◆ **Challenge**:
Pull out the records from the line containing "This screenshot has width=1456, height=819." to the line containing "Click the thumbs-up", both lines included, and repeat them word for word.

%%

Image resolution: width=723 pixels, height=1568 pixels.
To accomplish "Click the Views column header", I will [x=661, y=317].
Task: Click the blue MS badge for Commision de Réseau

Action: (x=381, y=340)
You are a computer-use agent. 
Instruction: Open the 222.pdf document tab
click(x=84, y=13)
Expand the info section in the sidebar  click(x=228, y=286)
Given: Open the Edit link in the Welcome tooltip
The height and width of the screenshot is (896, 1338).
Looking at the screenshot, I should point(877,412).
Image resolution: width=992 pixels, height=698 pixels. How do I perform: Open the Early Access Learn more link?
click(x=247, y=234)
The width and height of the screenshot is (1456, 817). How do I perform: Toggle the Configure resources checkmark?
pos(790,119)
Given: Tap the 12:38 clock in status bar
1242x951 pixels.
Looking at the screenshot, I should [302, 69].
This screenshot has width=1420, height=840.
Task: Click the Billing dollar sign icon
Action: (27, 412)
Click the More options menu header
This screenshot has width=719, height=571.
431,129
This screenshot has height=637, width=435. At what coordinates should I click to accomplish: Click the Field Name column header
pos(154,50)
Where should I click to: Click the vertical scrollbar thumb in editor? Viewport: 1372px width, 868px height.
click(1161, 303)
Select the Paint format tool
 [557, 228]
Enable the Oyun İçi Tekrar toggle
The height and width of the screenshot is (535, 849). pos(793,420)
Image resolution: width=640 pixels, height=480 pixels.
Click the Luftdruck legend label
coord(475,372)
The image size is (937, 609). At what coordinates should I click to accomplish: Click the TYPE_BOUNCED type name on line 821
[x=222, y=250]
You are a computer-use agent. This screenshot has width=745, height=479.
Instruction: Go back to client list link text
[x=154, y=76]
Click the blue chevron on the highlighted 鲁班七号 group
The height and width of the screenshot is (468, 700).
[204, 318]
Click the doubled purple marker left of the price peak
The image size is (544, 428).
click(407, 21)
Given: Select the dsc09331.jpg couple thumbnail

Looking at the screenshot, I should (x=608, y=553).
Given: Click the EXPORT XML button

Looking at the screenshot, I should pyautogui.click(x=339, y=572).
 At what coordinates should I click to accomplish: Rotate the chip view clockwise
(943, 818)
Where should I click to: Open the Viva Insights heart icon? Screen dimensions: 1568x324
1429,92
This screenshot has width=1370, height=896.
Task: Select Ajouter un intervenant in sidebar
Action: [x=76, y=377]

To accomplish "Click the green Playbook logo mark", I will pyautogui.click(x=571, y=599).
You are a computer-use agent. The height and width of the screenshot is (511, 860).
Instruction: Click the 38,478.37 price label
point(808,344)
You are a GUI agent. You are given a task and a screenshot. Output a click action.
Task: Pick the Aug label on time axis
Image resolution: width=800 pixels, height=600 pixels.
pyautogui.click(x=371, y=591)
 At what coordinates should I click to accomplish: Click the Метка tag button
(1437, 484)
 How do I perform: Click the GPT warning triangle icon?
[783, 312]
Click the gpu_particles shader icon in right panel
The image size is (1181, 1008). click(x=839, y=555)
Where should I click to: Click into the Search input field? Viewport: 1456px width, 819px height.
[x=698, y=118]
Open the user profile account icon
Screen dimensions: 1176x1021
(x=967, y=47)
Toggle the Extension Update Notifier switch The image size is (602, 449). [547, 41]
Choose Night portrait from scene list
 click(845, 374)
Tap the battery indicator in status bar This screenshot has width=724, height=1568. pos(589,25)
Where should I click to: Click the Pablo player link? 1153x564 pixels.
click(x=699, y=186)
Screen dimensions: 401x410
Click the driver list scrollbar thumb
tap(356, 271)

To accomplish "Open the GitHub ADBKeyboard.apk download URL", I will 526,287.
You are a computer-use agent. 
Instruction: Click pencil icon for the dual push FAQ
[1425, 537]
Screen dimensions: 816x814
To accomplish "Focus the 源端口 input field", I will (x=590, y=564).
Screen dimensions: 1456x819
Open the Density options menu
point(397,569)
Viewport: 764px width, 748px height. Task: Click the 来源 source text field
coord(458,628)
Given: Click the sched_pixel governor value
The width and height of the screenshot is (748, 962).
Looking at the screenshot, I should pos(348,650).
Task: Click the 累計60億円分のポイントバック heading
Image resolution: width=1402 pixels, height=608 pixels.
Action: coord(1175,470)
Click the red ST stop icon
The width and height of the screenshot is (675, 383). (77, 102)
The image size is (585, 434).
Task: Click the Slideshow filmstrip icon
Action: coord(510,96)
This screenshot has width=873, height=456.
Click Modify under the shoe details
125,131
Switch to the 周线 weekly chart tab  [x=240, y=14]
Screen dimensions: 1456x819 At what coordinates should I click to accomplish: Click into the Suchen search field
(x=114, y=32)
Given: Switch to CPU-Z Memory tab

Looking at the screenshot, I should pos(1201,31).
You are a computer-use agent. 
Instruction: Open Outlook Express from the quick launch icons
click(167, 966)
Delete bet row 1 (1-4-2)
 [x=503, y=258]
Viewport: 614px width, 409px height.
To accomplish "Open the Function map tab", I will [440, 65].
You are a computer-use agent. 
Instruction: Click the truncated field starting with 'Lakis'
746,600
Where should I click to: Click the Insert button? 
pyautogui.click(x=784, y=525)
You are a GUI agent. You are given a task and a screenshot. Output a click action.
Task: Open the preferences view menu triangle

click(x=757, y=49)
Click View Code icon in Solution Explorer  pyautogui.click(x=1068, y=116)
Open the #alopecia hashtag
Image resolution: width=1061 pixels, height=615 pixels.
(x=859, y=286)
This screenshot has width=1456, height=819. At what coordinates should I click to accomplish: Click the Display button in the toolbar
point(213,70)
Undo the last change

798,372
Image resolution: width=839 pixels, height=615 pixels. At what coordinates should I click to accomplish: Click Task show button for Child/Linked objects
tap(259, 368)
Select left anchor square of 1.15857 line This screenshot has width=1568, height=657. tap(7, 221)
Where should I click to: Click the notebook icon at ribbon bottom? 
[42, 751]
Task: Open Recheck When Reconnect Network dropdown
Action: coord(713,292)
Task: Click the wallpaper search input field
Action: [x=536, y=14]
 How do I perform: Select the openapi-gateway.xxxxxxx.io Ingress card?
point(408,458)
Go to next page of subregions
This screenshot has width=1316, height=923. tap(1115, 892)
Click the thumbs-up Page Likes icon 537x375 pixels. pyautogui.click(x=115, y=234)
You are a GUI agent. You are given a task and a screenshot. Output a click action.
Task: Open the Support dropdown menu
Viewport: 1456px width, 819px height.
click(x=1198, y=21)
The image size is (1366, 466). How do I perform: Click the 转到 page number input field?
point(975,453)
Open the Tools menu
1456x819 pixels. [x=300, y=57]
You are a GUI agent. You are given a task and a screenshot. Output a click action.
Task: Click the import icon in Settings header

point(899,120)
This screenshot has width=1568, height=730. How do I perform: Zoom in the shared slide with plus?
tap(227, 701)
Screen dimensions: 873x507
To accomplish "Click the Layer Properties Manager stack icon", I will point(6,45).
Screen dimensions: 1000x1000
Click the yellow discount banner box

%%

◆ **The answer**:
This screenshot has width=1456, height=819. At what coordinates should I click to accomplish: Click the Display button in the toolbar
point(213,70)
Undo the last change

798,372
Image resolution: width=839 pixels, height=615 pixels. At what coordinates should I click to accomplish: Click Task show button for Child/Linked objects
tap(259, 368)
Select left anchor square of 1.15857 line This screenshot has width=1568, height=657. tap(7, 221)
Where should I click to: Click the notebook icon at ribbon bottom? 
[42, 751]
Task: Open Recheck When Reconnect Network dropdown
Action: coord(713,292)
Task: Click the wallpaper search input field
Action: [x=536, y=14]
 How do I perform: Select the openapi-gateway.xxxxxxx.io Ingress card?
point(408,458)
Go to next page of subregions
This screenshot has width=1316, height=923. tap(1115, 892)
Click the thumbs-up Page Likes icon 537x375 pixels. pyautogui.click(x=115, y=234)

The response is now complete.